E’ di pochi giorni fa la notizia che, su pressione di gruppi musulmani ed indù, il Privy Council – il Consiglio Privato della Corona – con una decisione del 28 aprile 2009 ha ritenuto incostituzionale ed illegittima l’onorificenza della Trinity Cross, croce della trinità, dell’Ordine della Trinità poiché discriminatoria ed offensiva nei confronti dei non cristiani. Cinque alti magistrati (Law Lords) si sono pronunciati nel senso che tale onorificenza rappresenti una palese violazione del diritto di eguaglianza, e della libertà di coscienza e di religione. Giuristi sono già al lavoro per una profonda revisione di tutte le onorificenze di Sua Maestà.

Persino al povero Principe Carlo è stato imposto l’impegno a modificare, nell’ipotesi in cui dovesse un giorno assumere lo scettro, il titolo che spetta ai sovrani inglesi di “Defender of the Faith” (Difensore della Fede), titolo concesso dal Papa ad Enrico VIII nel 1521, in “Defender of Faith” (Difensore di Fede). L’articolo è caduto in omaggio al multiculturalismo affinché la difesa non si limitasse alla sola religione cristiana ma si estendesse anche a quella musulmana, indù, animista e a tutte le altre che compongono la variopinta società britannica.

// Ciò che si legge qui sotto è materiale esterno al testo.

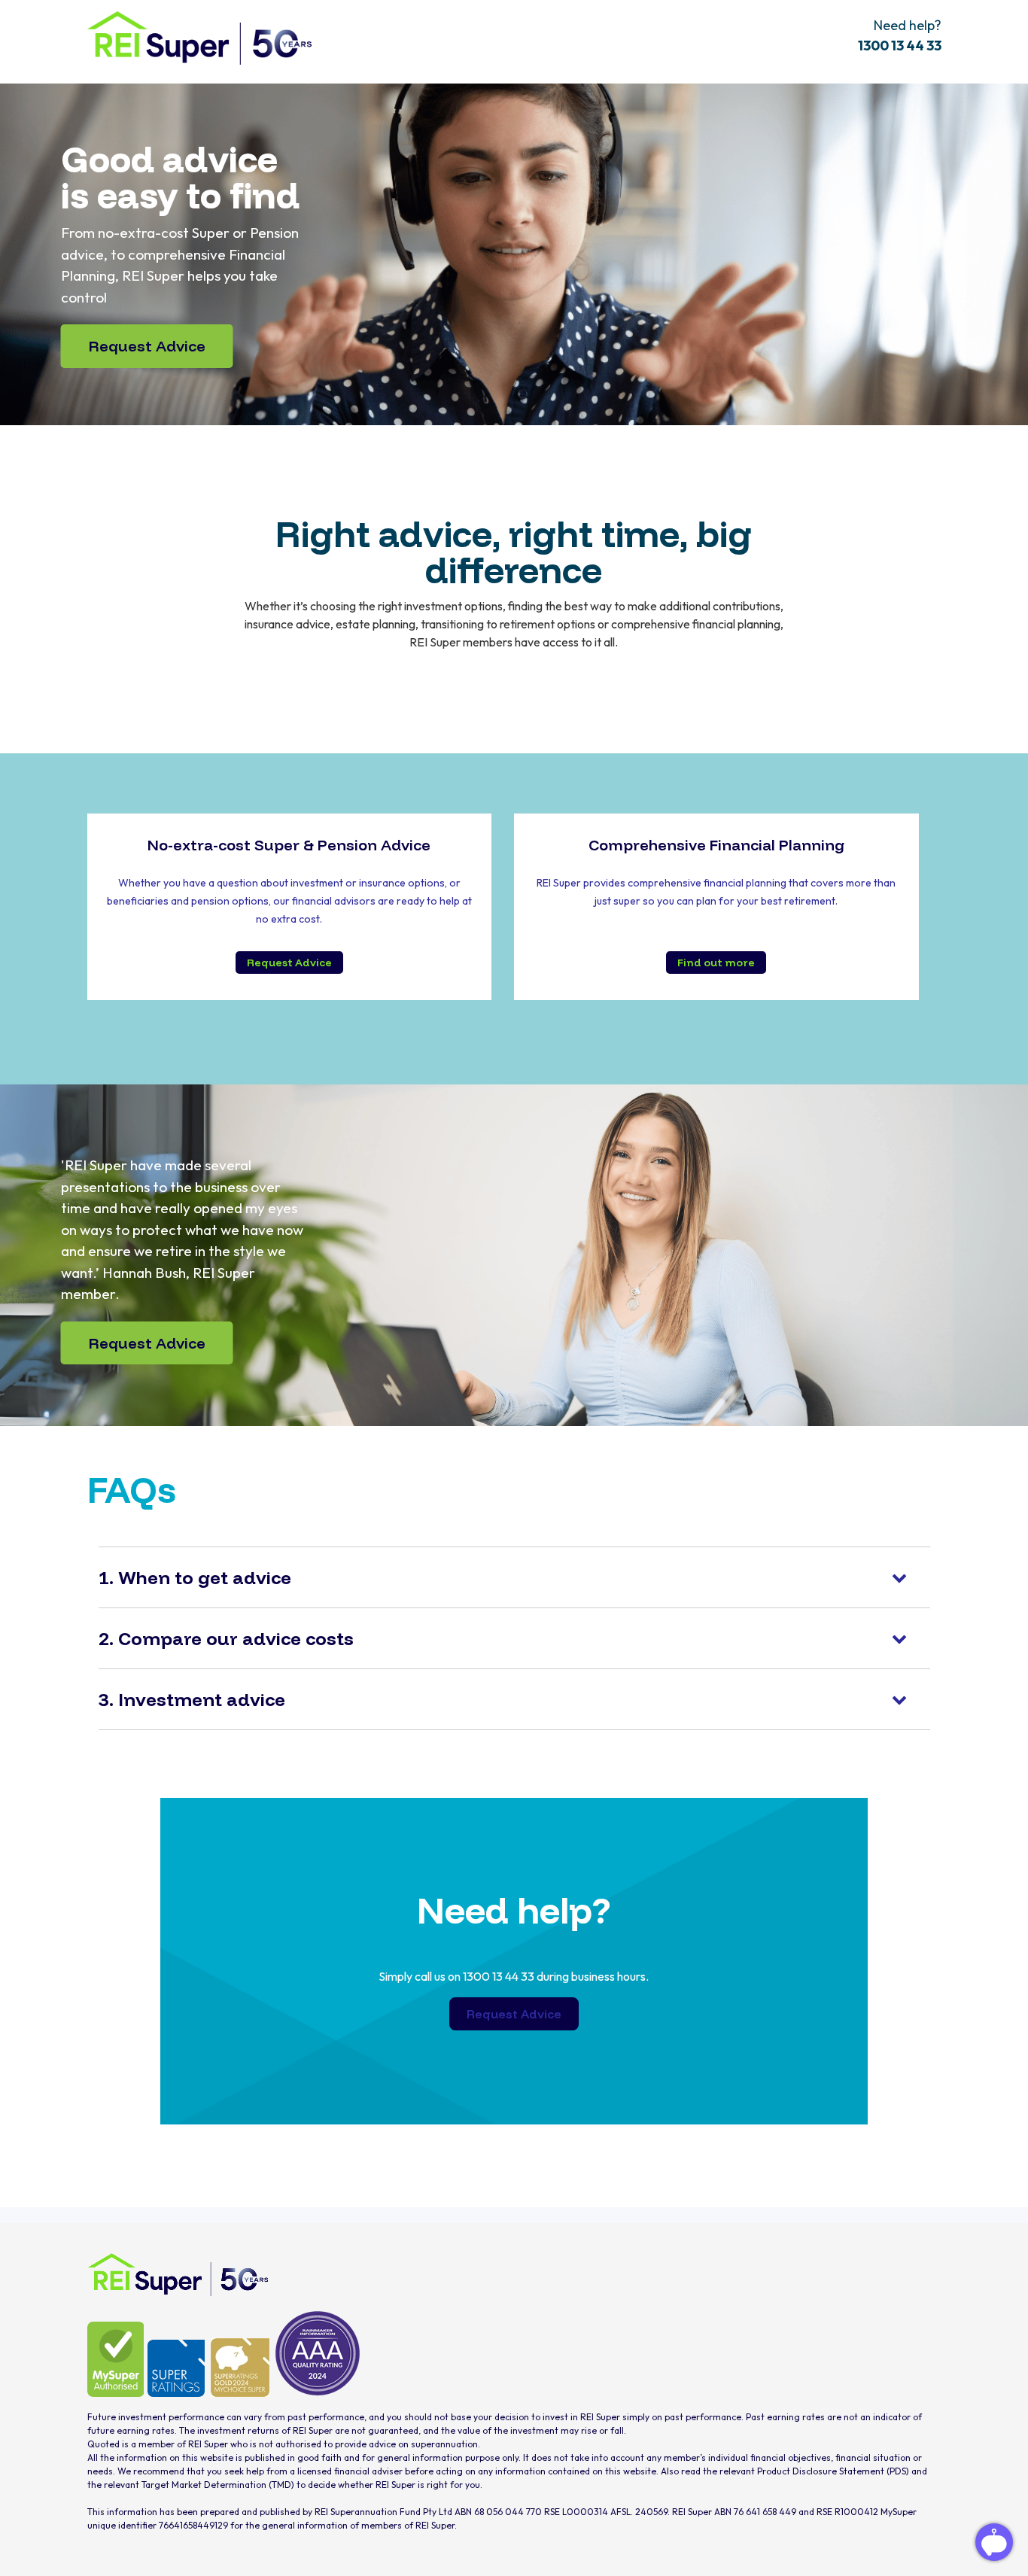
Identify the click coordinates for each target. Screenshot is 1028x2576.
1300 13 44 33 (899, 45)
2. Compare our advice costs (226, 1638)
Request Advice (147, 345)
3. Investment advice (192, 1699)
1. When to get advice (195, 1577)
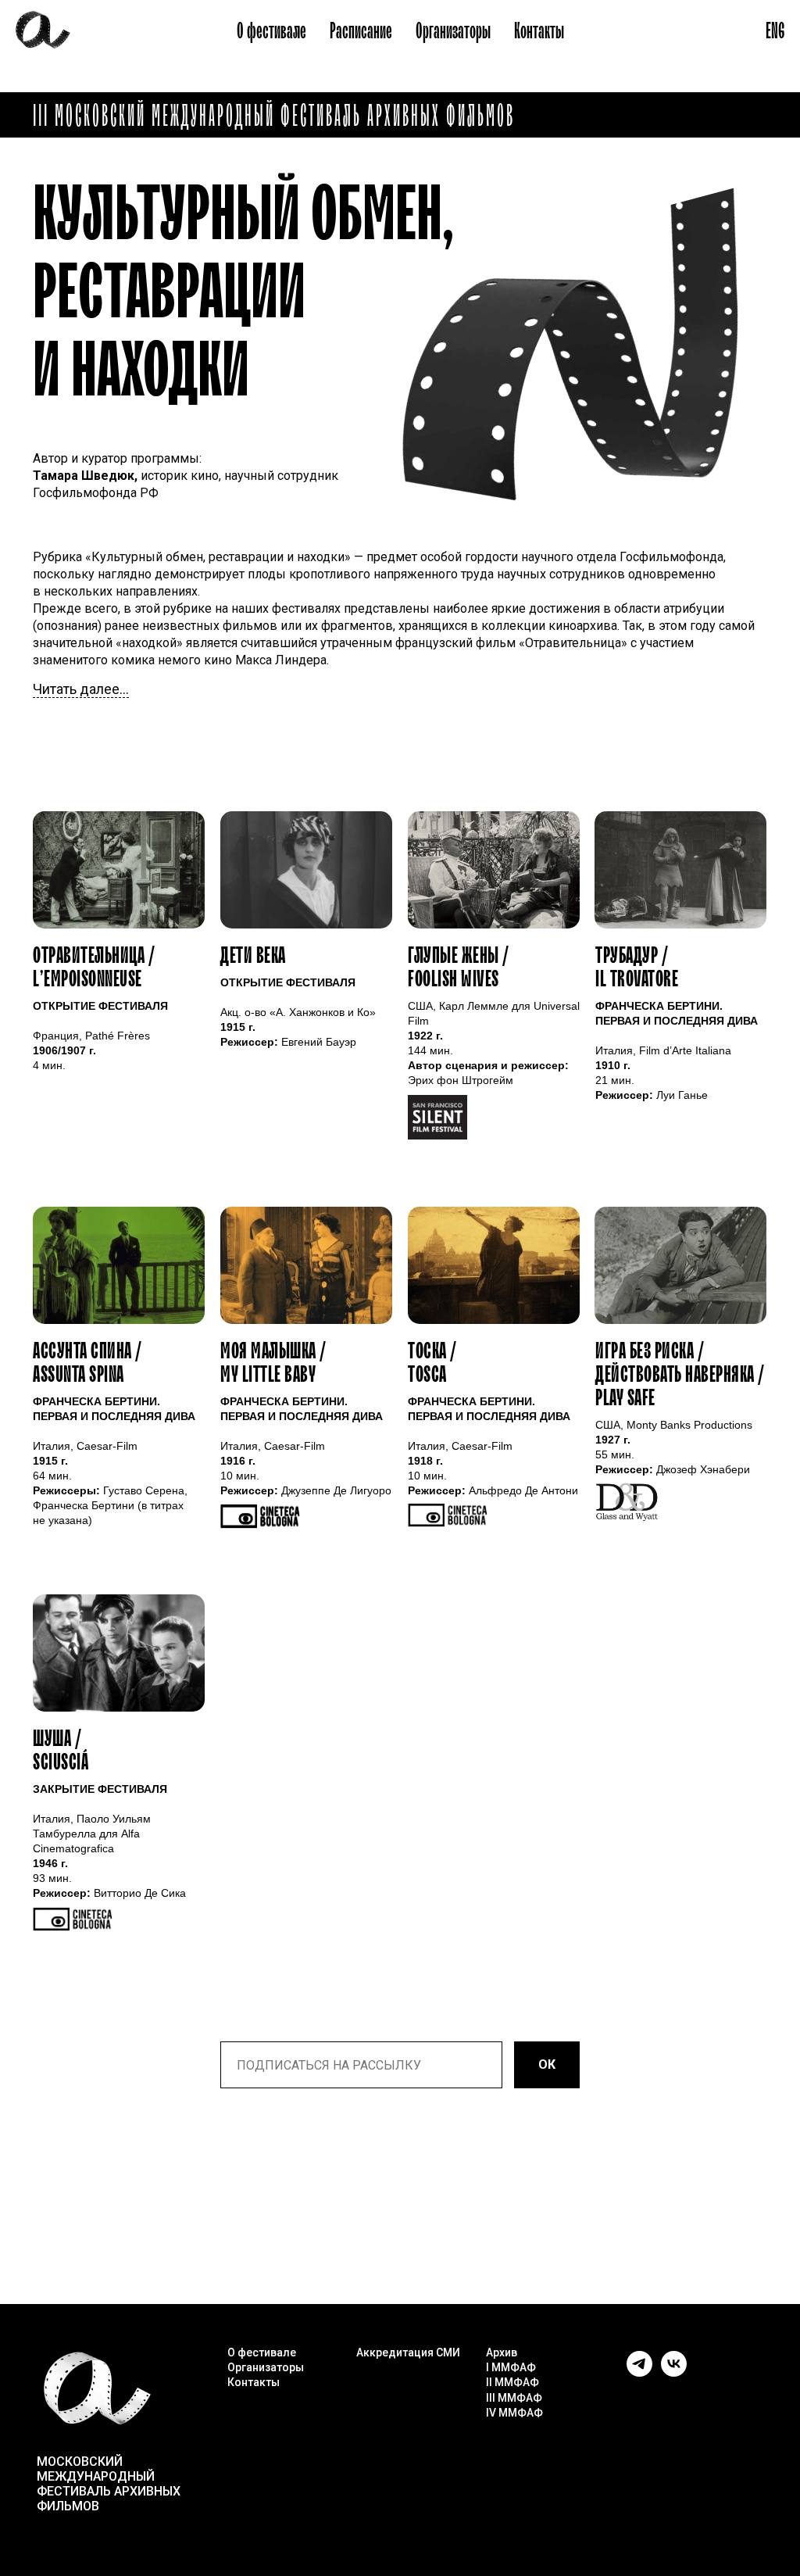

Se questa è la prospettiva multiculturale cui siamo inesorabilmente destinati, è ancora possibile dissentire dagli autorevoli pareri della prima e della terza carica del nostro Stato sul fatto che una simile prospettiva costituisca davvero una ricchezza inestimabile?

Forse hanno ragione quella altre cariche istituzionali che tendono, invece, a mettere in guardia dal rischio di una deriva multiculturale. Quella del multiculturalismo reale.